Segment Open

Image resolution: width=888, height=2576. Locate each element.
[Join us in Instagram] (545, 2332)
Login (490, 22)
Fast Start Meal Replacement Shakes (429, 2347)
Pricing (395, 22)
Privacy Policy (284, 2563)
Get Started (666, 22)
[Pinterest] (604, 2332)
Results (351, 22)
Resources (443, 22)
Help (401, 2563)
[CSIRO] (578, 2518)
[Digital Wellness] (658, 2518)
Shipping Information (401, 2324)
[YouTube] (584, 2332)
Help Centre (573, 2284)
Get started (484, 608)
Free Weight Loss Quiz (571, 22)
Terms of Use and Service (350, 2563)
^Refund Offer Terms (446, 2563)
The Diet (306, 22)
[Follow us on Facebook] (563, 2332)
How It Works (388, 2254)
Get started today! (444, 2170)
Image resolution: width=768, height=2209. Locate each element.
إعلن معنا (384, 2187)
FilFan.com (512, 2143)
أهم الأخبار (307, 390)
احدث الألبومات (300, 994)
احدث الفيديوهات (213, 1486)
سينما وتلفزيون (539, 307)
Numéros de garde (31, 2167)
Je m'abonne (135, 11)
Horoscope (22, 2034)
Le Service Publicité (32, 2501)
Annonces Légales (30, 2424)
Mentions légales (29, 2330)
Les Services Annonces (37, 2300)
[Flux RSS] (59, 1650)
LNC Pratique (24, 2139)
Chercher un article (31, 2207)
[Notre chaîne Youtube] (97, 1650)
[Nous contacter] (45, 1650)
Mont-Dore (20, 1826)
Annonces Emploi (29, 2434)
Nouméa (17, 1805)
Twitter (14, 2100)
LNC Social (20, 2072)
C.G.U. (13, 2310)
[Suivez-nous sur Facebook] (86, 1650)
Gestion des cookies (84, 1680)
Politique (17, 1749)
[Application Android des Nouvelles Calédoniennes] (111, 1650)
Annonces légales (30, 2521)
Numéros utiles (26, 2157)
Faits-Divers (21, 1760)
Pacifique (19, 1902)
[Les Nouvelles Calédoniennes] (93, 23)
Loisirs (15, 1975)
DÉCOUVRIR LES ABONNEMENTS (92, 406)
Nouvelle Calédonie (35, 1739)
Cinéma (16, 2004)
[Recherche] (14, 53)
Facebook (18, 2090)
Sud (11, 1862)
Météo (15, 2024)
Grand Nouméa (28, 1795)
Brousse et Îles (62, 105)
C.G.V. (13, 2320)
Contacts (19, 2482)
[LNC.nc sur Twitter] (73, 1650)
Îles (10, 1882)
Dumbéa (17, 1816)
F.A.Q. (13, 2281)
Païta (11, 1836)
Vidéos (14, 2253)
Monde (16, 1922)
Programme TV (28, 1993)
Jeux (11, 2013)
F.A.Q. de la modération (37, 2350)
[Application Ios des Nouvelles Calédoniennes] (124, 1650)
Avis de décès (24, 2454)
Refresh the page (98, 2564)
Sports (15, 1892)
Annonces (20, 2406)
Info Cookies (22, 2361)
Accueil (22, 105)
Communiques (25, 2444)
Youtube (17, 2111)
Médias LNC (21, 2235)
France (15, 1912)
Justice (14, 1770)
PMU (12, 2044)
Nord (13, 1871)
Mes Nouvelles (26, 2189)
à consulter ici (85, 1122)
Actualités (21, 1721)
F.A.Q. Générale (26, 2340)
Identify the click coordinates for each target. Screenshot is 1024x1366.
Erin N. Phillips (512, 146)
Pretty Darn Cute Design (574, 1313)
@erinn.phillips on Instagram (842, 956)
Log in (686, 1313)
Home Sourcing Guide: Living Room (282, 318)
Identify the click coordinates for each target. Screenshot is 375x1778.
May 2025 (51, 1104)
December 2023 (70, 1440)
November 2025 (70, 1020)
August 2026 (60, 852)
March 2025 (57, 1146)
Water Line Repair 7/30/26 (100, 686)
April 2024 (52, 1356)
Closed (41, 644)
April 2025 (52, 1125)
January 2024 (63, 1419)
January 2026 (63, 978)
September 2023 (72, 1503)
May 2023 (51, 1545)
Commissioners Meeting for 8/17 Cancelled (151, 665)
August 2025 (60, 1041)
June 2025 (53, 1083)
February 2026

Segment Closed

§ YOUR GOAL
Only the lines from the start of the material through the line bearing "Image resolution: width=768, height=2209." are needed, restated exactly, with both end lines included.

§ SOLVED PROBLEM
Image resolution: width=888, height=2576. Locate each element.
[Join us in Instagram] (545, 2332)
Login (490, 22)
Fast Start Meal Replacement Shakes (429, 2347)
Pricing (395, 22)
Privacy Policy (284, 2563)
Get Started (666, 22)
[Pinterest] (604, 2332)
Results (351, 22)
Resources (443, 22)
Help (401, 2563)
[CSIRO] (578, 2518)
[Digital Wellness] (658, 2518)
Shipping Information (401, 2324)
[YouTube] (584, 2332)
Help Centre (573, 2284)
Get started (484, 608)
Free Weight Loss Quiz (571, 22)
Terms of Use and Service (350, 2563)
^Refund Offer Terms (446, 2563)
The Diet (306, 22)
[Follow us on Facebook] (563, 2332)
How It Works (388, 2254)
Get started today! (444, 2170)
Image resolution: width=768, height=2209. Locate each element.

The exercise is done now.